Combustion Engineering Mode 1 — Power Operation 100 percent Combustion Engineering Mode 1 — Power Operation 100 percent Features of the San Onofre (SONGS) Units 2 and 3 electrical distribution system include the following (See Figure 1):

  • The 230 kV switchyard [FK] is a double bus, double circuit breaker arrangement with nineteen positions.
  • The Unit 3 main transformer [EL] steps up 22 kV generated by the Unit 3 main generator [TB] to 230 kV for transmission to the grid.
  • Non-Class 1 E 6.9 kV buses provide power to the four Unit 3 Reactor Coolant [AB] Pumps (RCP) [P]. During normal operation, the Unit 3 main generator powers these buses through the Unit 3 Unit Auxiliary Transformer (UAT). While shutdown, during startup, or when the Unit 3 UAT is not available, these buses are powered from the switchyard through Unit 3 Reserve Auxiliary Transformer (RAT). The buses can also be powered from the Unit 2 RAT, provided it is not being used to provide power to the Unit 2 RCPs.

Power to these buses can be manually or automatically transferred from one source to another without de-energizing the buses to ensure continuous operation of the RCPs.

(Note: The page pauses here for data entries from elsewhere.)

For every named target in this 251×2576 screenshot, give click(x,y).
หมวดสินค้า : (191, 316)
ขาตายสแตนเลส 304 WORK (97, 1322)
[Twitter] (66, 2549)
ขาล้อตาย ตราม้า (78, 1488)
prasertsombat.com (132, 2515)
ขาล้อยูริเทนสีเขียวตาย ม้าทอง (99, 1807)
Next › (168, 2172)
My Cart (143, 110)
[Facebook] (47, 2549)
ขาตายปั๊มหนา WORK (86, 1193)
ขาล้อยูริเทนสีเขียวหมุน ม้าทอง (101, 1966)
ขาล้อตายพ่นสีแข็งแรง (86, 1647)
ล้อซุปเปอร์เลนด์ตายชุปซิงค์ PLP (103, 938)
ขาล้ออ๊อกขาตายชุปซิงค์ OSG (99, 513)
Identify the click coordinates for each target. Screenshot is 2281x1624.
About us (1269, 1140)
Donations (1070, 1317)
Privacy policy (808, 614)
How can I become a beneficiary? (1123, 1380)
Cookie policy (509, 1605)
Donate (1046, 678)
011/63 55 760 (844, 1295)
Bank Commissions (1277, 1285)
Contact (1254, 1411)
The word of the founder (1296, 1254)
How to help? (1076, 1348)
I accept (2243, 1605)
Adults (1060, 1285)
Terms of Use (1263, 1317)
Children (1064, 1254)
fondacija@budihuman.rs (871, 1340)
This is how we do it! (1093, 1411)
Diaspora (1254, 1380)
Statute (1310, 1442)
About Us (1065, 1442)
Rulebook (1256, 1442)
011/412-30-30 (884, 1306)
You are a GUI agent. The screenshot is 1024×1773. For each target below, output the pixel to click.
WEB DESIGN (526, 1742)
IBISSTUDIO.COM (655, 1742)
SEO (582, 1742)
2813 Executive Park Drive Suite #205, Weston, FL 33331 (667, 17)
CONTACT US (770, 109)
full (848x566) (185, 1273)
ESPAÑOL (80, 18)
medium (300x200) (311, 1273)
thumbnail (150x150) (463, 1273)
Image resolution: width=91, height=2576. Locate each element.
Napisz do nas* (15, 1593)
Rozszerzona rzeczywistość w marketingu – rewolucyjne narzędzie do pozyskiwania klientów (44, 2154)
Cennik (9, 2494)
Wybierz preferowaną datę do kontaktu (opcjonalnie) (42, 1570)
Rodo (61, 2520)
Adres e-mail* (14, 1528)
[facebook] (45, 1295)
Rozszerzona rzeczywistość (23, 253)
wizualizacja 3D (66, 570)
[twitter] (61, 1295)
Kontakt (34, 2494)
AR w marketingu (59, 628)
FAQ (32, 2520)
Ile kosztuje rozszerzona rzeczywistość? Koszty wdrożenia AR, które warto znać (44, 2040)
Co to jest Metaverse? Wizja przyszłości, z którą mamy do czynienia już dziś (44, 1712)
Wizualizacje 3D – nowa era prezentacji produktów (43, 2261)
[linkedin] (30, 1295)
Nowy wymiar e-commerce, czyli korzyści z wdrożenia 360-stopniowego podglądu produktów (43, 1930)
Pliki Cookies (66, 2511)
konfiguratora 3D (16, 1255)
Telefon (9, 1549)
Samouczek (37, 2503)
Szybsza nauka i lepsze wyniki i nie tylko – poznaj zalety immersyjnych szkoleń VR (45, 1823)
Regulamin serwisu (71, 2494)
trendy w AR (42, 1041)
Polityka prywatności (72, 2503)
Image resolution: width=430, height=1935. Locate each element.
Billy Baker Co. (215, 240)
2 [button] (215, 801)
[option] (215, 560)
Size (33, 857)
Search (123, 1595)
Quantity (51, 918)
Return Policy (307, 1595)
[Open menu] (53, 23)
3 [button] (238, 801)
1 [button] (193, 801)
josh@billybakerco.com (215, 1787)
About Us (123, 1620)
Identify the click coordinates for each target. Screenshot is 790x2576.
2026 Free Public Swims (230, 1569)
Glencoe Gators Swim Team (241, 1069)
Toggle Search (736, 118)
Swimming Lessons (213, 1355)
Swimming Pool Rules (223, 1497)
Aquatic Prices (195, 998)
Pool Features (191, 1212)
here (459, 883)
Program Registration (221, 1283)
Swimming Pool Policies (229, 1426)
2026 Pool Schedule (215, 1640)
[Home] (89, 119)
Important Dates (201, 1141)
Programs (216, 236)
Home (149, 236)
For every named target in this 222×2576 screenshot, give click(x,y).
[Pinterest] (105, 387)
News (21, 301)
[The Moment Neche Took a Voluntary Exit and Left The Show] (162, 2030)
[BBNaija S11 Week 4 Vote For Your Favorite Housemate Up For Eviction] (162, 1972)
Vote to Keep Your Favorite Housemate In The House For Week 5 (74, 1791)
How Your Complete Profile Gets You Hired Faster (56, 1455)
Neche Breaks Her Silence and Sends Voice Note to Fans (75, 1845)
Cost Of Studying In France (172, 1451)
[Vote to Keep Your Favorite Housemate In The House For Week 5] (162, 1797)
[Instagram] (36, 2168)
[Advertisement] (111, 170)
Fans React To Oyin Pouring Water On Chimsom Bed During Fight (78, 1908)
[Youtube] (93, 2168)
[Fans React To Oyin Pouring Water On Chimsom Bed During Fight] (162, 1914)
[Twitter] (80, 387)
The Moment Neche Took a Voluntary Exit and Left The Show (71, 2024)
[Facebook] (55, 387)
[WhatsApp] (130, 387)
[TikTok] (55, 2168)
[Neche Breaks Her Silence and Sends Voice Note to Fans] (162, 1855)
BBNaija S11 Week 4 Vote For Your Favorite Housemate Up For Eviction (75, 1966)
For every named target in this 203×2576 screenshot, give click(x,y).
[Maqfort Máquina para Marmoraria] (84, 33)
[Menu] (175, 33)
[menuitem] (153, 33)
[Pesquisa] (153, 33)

  • The RATs step down switchyard voltage to supply 4.16 kV Class 1 E buses. These buses provide power to the Engineered Safety Featured (ESF) loads under normal and accident conditions, using the most preferred source of power available. The preferred sources, in order of preference, are the Unit 3 RATs, the corresponding Unit 2 Class 1 E buses, and the Unit 3 emergency diesel generators (EDGs) [EK]. The buses also provide power to selected non-ESF loads under normal and abnormal operating conditions.
  • The Unit 3 RATs also supply 4.16 kV non-Class 1 E buses. However, there are no provisions to power buses 3A03, 3A07, 3A08, or 3A09 from Unit 2 or an EDG.
  • As indicated on the attached figure, the northern section of the SONGS switchyard is controlled by Southern California Edison (SCE); the southern portion is controlled by San Diego Gas and Electric (SDG&E).

DESCRIPTION OF THE EVENT:

On February 27, 2002 (event date) at 1043 PST, a SDG&E technician (non-utility, non-licensed) was performing maintenance and testing in the SDG&E portion of the SONGS switchyard. As planned for FACLRY NAME(1) DOCKET (2) -- 001 -- I 00 2002 LER NUMBER (6) PAGE (3) the work, the "South West" bus was de-energized. All the transmission lines from SDG&E territory, Unit 3 RATs, and Unit 3 main transformer (main generator) were aligned to "South East" bus. The SDG&E technician's approved work scope was to test the Breaker Failure Local Backup (BFLBU) scheme on the South West bus breakers (i.e. breaker 6122). The technician completed the testing on the circuit for breaker 6122, then chose to test the cross bus BFLBU trip from breaker 4122, located on the South East bus. While doing so, the technician incorrectly generated a signal for breaker 6122 from breaker 4122, actuating the South East bus breaker failure scheme. This signal tripped all the breakers connected to the South East bus, including the Unit 3 main transformer breaker and Unit 3 RAT breakers (AR020201440). The following consequential events occurred at Unit 3 (unless otherwise stated):

  • The main turbine/generator tripped.
  • The reactor tripped. All control rods fully inserted. See Additional Information.
  • Both emergency diesel generators (EDGs) started on loss of voltage (LOVS) on the 1 E buses. As designed, the 1 E buses automatically transferred to their Unit 2 1 E sources, so the EDGs' output breakers did not close.
  • Due to the loss of non-1E power:

1. The main condenser circulating water pumps lost power, resulting in a loss of condenser vacuum.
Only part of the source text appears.